The C# side expects the data to be Base64 encoded, the iOS side does not show that encoding operation, make sure that is being done on the iOS side.

Since you are using an iv make sure you are using CBC mode on both sides. In Common Crypto CBC mode is the default, make sure CBC mode is being used on the C# side.

Make sure the C# side is using PKCS#7 or PKCS#5 padding, they are equivalent. It appears that PKCS#7 is the default on the C# side so this should be OK.

It is best to use a key of exactly the size specified and not rely on default padding. In Common Crypto the key size is explicitly specified and null padded if the supplied key is to short. The C# looks like it is determining the key size by the supplied key, in this case the key is 10 bytes so the decryption key probably defaults to 128 bits and the key is being internally padded with nulls. On iOS you are explicitly specifying a key size of 256 bits. This is a mis-match that needs to be fixed. Supply a key that is the exact size specified on the iOS side.

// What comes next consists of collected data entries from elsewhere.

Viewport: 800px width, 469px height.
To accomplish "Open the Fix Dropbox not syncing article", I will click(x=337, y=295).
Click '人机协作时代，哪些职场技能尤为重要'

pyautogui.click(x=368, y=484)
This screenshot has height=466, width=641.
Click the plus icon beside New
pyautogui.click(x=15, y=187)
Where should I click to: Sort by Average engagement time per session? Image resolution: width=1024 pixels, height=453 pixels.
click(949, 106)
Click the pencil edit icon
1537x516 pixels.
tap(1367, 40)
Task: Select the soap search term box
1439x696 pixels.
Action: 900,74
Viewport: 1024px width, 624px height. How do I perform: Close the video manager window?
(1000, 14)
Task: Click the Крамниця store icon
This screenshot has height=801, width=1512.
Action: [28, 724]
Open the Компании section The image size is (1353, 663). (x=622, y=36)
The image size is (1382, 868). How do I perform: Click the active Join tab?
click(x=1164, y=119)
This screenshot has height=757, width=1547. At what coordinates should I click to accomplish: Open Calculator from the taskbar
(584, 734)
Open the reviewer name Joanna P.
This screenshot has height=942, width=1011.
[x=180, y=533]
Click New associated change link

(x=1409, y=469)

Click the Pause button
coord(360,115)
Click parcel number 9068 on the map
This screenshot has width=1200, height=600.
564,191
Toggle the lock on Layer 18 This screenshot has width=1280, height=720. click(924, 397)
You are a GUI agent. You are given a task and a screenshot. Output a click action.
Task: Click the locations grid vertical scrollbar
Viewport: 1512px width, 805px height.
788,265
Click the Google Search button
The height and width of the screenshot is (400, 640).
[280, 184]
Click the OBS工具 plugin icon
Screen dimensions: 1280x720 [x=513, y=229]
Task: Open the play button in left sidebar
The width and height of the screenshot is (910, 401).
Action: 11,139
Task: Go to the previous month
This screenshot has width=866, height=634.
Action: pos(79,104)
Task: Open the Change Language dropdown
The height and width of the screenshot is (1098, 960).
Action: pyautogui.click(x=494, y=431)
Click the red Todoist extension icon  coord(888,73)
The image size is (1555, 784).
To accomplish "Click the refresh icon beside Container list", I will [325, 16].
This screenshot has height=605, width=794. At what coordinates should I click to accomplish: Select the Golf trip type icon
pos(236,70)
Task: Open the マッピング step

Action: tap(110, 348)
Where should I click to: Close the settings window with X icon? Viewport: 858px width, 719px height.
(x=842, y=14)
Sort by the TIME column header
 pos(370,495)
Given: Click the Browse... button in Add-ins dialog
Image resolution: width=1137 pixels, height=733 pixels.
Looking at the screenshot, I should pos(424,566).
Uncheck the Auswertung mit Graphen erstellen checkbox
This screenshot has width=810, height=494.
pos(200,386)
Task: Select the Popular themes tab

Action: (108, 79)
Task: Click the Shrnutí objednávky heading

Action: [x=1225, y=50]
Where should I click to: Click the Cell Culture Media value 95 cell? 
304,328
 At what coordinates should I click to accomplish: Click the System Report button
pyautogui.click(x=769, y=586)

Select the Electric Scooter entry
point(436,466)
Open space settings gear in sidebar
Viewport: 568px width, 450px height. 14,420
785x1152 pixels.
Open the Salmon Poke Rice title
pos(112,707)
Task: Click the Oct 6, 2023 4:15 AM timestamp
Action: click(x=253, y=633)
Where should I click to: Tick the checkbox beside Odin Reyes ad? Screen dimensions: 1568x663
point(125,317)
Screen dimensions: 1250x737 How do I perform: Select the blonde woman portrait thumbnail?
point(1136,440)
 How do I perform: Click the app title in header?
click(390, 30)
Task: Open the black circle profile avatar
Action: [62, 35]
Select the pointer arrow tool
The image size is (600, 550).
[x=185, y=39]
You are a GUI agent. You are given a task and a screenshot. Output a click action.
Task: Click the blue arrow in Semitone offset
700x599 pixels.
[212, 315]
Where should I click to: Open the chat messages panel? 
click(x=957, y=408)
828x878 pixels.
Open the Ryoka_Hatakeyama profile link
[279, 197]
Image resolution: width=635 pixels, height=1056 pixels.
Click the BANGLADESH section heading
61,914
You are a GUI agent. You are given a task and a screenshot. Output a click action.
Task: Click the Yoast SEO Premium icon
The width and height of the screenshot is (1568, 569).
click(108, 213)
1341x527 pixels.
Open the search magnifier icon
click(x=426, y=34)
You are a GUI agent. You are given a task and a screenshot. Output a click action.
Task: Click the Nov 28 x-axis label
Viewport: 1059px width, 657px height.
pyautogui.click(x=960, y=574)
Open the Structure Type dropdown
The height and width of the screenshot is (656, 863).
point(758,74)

Finally there is the iv, the C# code expects the iv to be prepended to the encrypted data but the iOS code is not providing that. The solution is to change the iOS code to prepend the iv to the encrypted code. Change the iv to be 16 bytes, the AES block size.

Finally provide hex dumps of the test data in, data out, iv and key just prior to and after the encryption call if you need more help.